Di antaranya adalah melambatnya pertumbuhan kendaraan listrik, kelebihan pasokan sementara akibat ekspansi teknologi RKEF dan HPAL, dan penyesuaian terbaru terhadap kebijakan dan regulasi di Indonesia. Kondisi tersebut berdampak pada penurunan harga nikel.
Meski begitu, banyak pelaku industri memandang kondisi ini bukan sebagai krisis, melainkan koreksi pasar yang wajar.
Pandangan itu disampaikan salah satunya oleh Direktur Keuangan PT Mitra Murni Perkasa (MMP) Dadik Achmad Zuhraidi dalam sesi CXO Panel bertema “Corporate Visionaries Chart Courses for Critical Mineral Evolution in Indonesia” di ajang Indonesia Critical Minerals Conference and Expo 2025 yang diadakan di Hotel Pullman Jakarta, Selasa (3/6/2025).
Sebagai informasi, MMP merupakan salah satu yang pertama di Indonesia sebagai perusahaan smelter nikel matte berkadar tinggi yang didanai oleh 100 persen penanaman modal dalam negeri (PMDN).

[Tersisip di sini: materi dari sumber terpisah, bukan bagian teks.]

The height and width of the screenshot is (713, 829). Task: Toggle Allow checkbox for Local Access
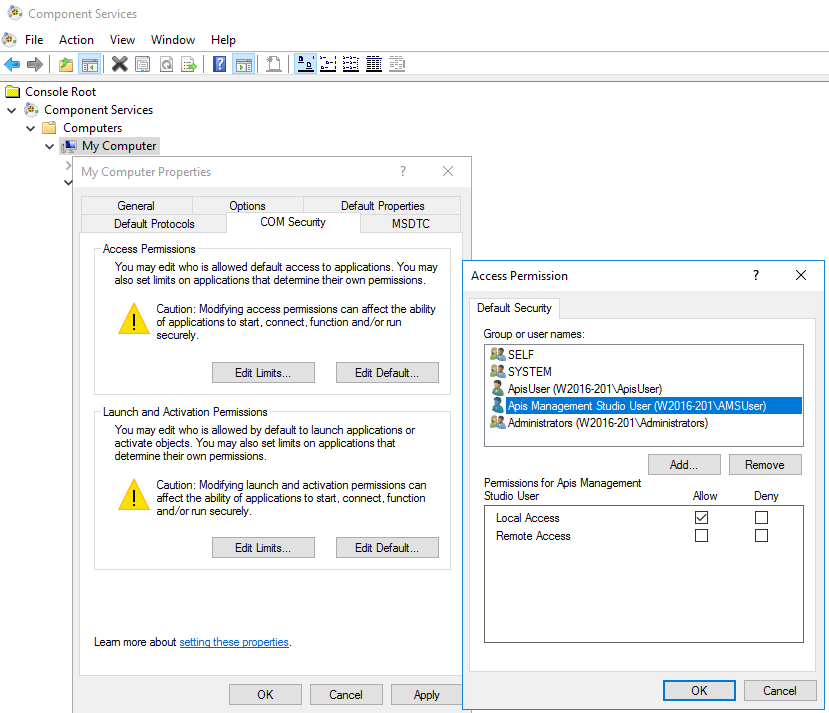pyautogui.click(x=701, y=518)
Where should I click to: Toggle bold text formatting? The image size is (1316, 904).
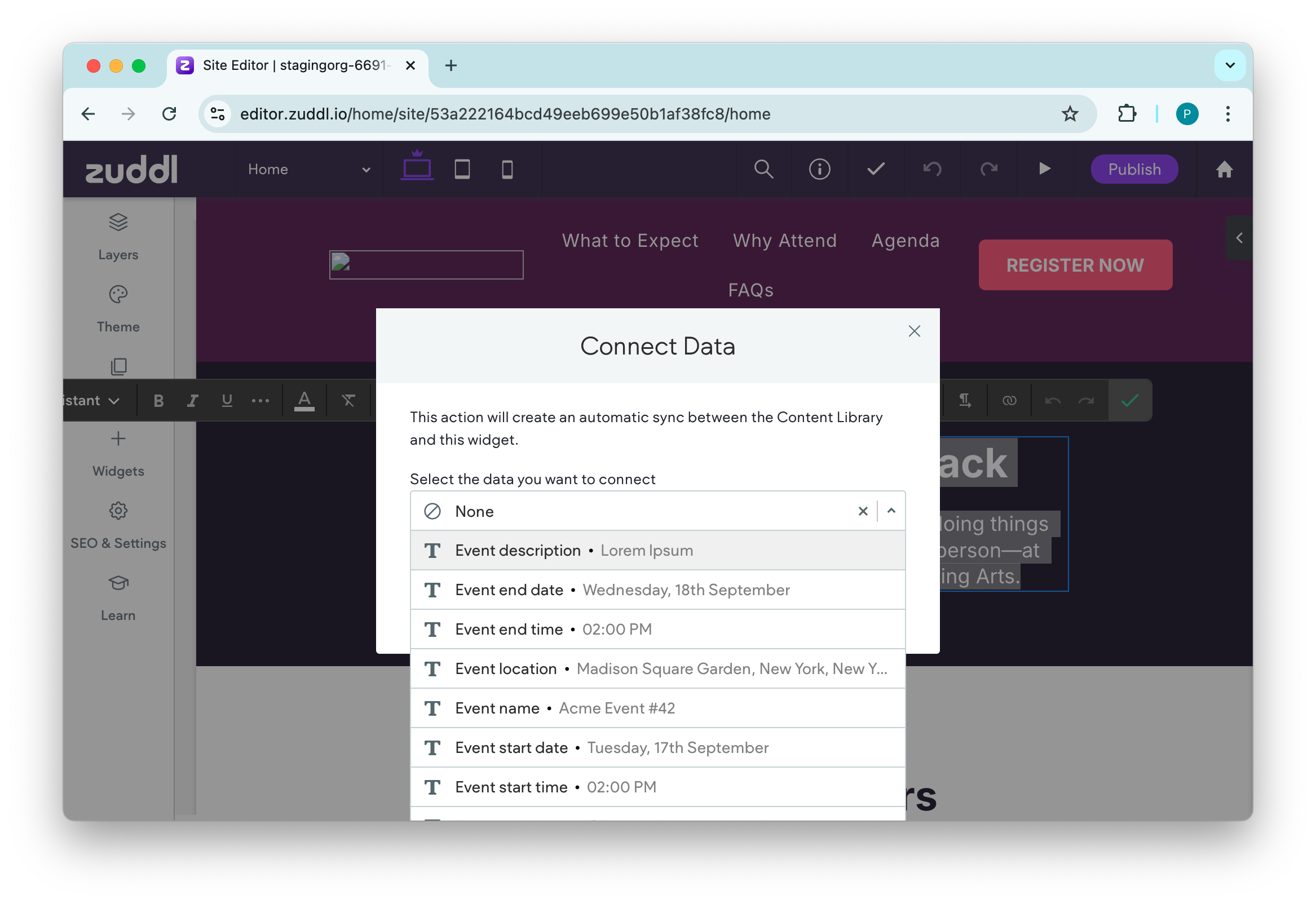click(x=158, y=401)
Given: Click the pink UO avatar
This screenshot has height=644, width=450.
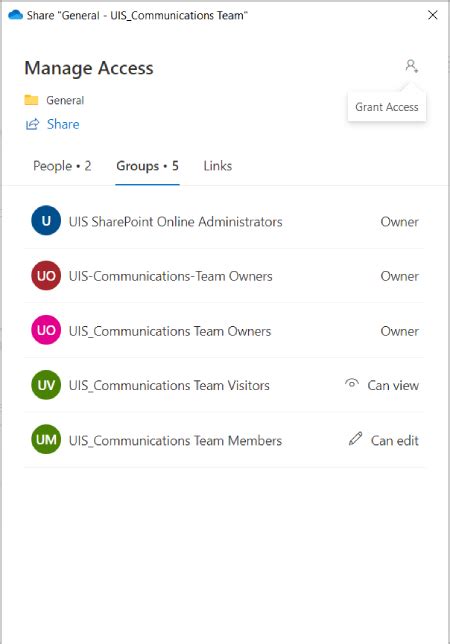Looking at the screenshot, I should click(46, 330).
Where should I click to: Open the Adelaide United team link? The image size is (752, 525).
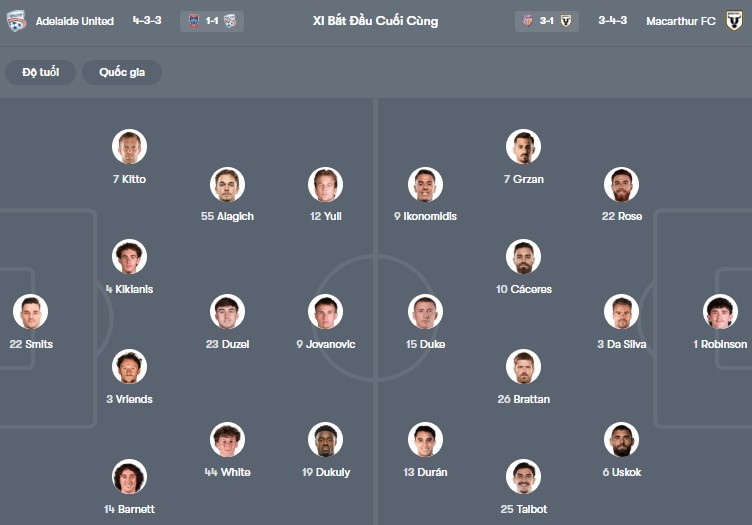75,20
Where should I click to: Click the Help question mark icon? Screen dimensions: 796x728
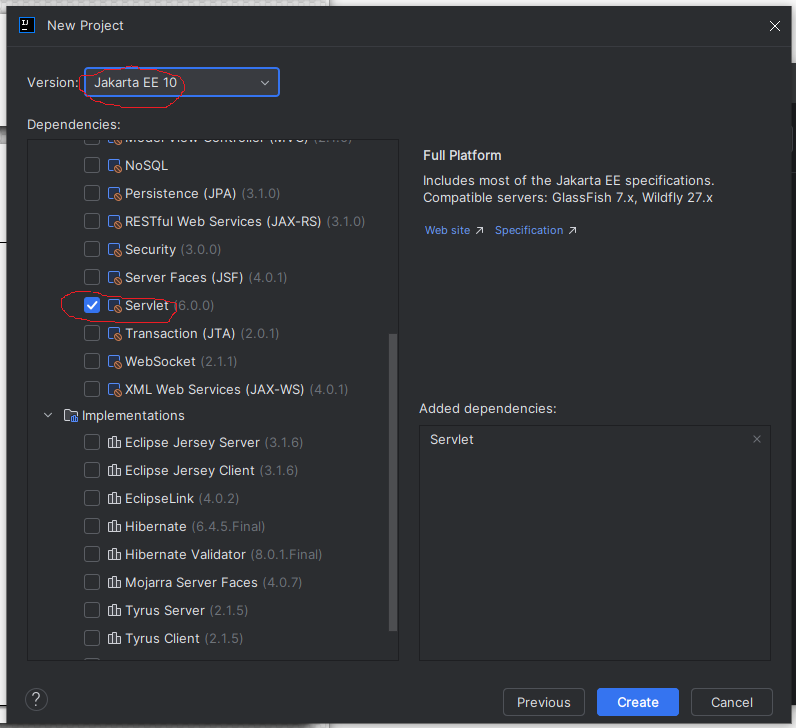35,700
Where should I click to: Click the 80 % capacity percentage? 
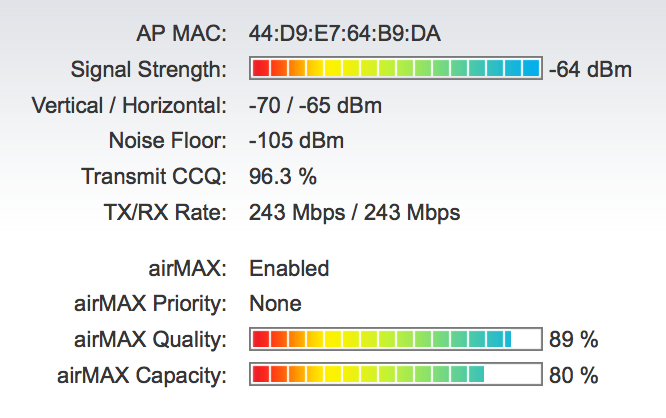tap(574, 376)
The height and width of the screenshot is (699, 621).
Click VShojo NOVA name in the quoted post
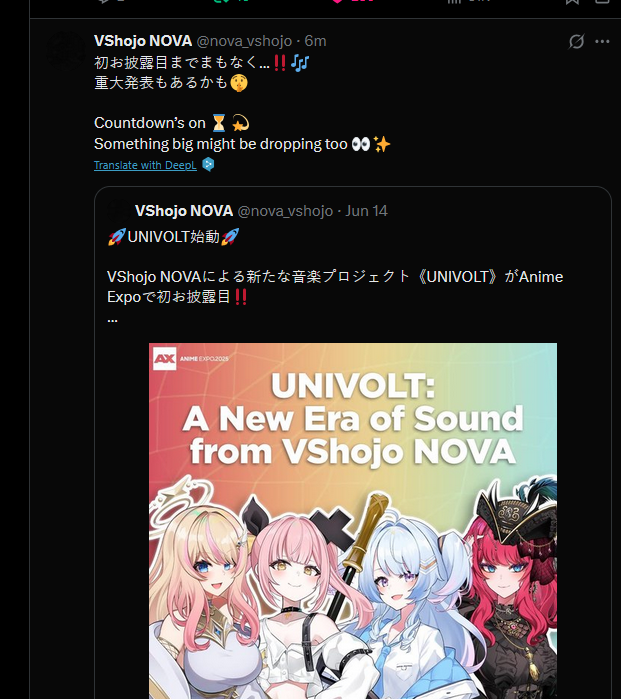pyautogui.click(x=184, y=211)
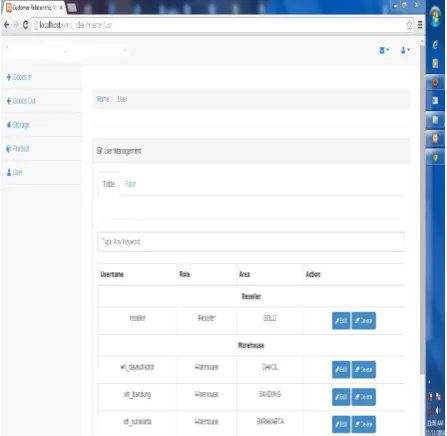Edit the reseller user row

click(341, 321)
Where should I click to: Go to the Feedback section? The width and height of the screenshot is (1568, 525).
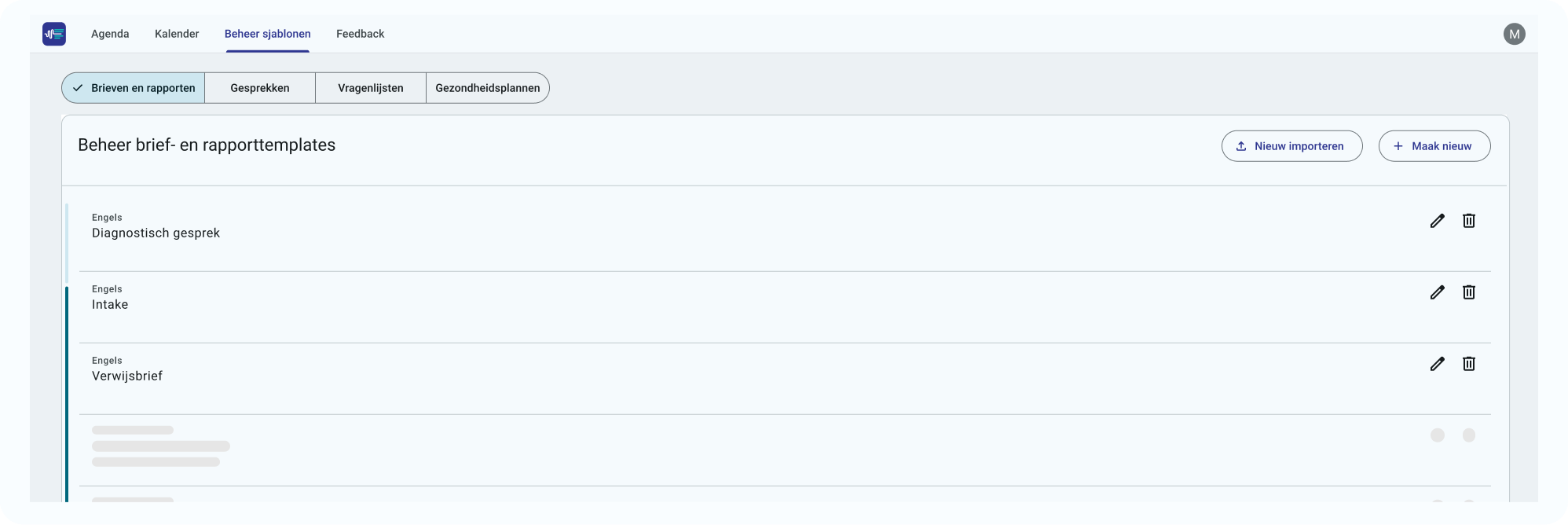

MMP adalah anak usaha dari MMS Group Indonesia (MMSGI) yang merupakan grup usaha dengan bisnis yang terdiversifikasi, sepenuhnya dimiliki oleh investor asal Indonesia. Selain fondasi yang kuat di sektor batu bara dan perhotelan, MMSGI juga mengembangkan ekosistem nikel secara strategis.
Dalam forum tersebut, Dadik membagikan pandangan MMP terhadap arah industri, strategi adaptasi perusahaan, dan pentingnya membangun model bisnis yang tangguh dalam menghadapi fluktuasi pasar.
Menurutnya, penurunan harga nikel saat ini adalah bagian dari siklus alami komoditas. Setelah beberapa tahun didorong oleh lonjakan permintaan kendaraan listrik dan pertumbuhan industri baterai, pasar kini tengah mengalami kalibrasi ulang.
“Ketidaksesuaian antara pasokan dan permintaan ini memang memberikan tekanan biaya pada produsen, tetapi juga berfungsi sebagai penyaring pasar yang menghargai fleksibilitas, efisiensi, dan integrasi,” ujar Dadik, Selasa.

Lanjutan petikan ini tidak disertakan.